Blake felt the emptiness welling up inside of him, stronger than his guilt over killing Strange's experiment. "What happened to her?" he asked. Was it her death at the hands of prisoners that had inspired the prison brawl that cost Bane his face? Bane's scrubbed more firmly at Blake's skin at that, not enough to bruise but certainly enough for the smaller man to understand how dangerous his line of questioning was becoming.

"She was killed," Bane replied, "But not in the Pit."

"She was released?"

"There is no release from the Pit. She escaped, returned for me..." the scrubbing stopped. Bane rinsed the cloth. Not that it did much good: the water was almost the same colour and consistency of the entrails being washed from Blake's hands. "She was killed in Gotham. In the last throes of our occupation."

Blake felt the chill stab right through his heart. The old puzzle pieces of the Occupation settled into place within his mind. Miranda Tate had been the little girl that Bane saved from the Pit. She had been the woman instrumental in his crippling of Gotham. And she had died being chased by Blake's predecessor. Ten years ago, when Blake's bitterness was at its pitch, he might not have known what to say, might not have said anything at all. What they had done to the city, what they would have done, was unforgivable. But with everything he had seen, done, and been through since, even within the past several hours, Blake said exactly what he felt. "I'm sorry."

The conversation was over though. Bane had returned to task, running the damp cloth over Blake's wrist again in short, staccato strokes, breaking the dried blood and freeing the skin underneath. Blake didn't want to push his luck – what little luck had had left – but he couldn't help himself to just one more question.

"Is that why you're doing this?" he clarified, realizing that question would generate a philosophical debate more than an answer. "Why you're helping me?"

Bane dried his forearm, inspecting his work to ensure he had not missed a spot. "You agreed to help me," was his only explanation.

That didn't satisfy Blake. Up until his episode decision to face Strange's serum, Bane was just as content to let him die. Something about his will had inspired something in the mercenary, or perhaps, Blake thought, something about his helplessness. He was identifying rather strongly with a very young girl trapped in hell on earth.

He didn't mention it though. Bane had already divulged more secrets than Blake expected, and he decided the best thing to do right now would be to give the mercenary a break. "You don't have to do this," Blake said. "I mean, I appreciate it, but I can...I feel a lot...clearer now."

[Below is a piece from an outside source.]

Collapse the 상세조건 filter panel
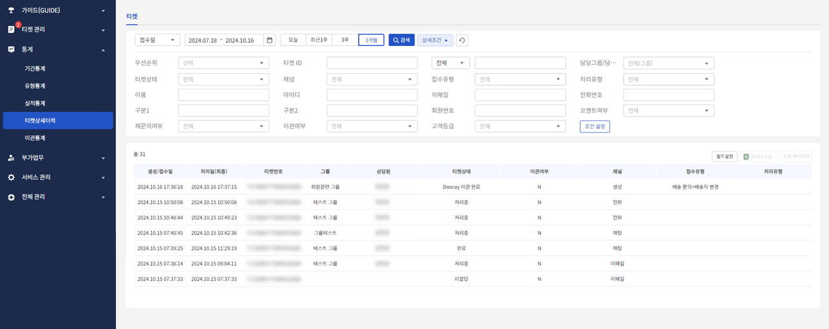The image size is (829, 329). pyautogui.click(x=435, y=40)
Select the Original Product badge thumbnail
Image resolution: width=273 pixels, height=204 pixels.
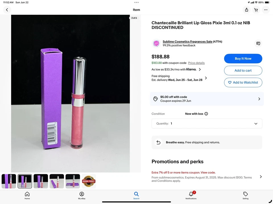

Bane stared straight through him for several long moments, waiting for that fog to creep into Blake's eyes again, but the former detective held the mercenary's gaze easily now. There wasn't anything to be afraid of: Bane wasn't going to kill him, and they weren't really so different after all.

After an interminable silence, the wet rag ended up in Blake's outstretched hand. "As you wish," Bane replied before rising and retreating.

He didn't leave the room though. Just stood guard at the exam room door in silence, looking lost again.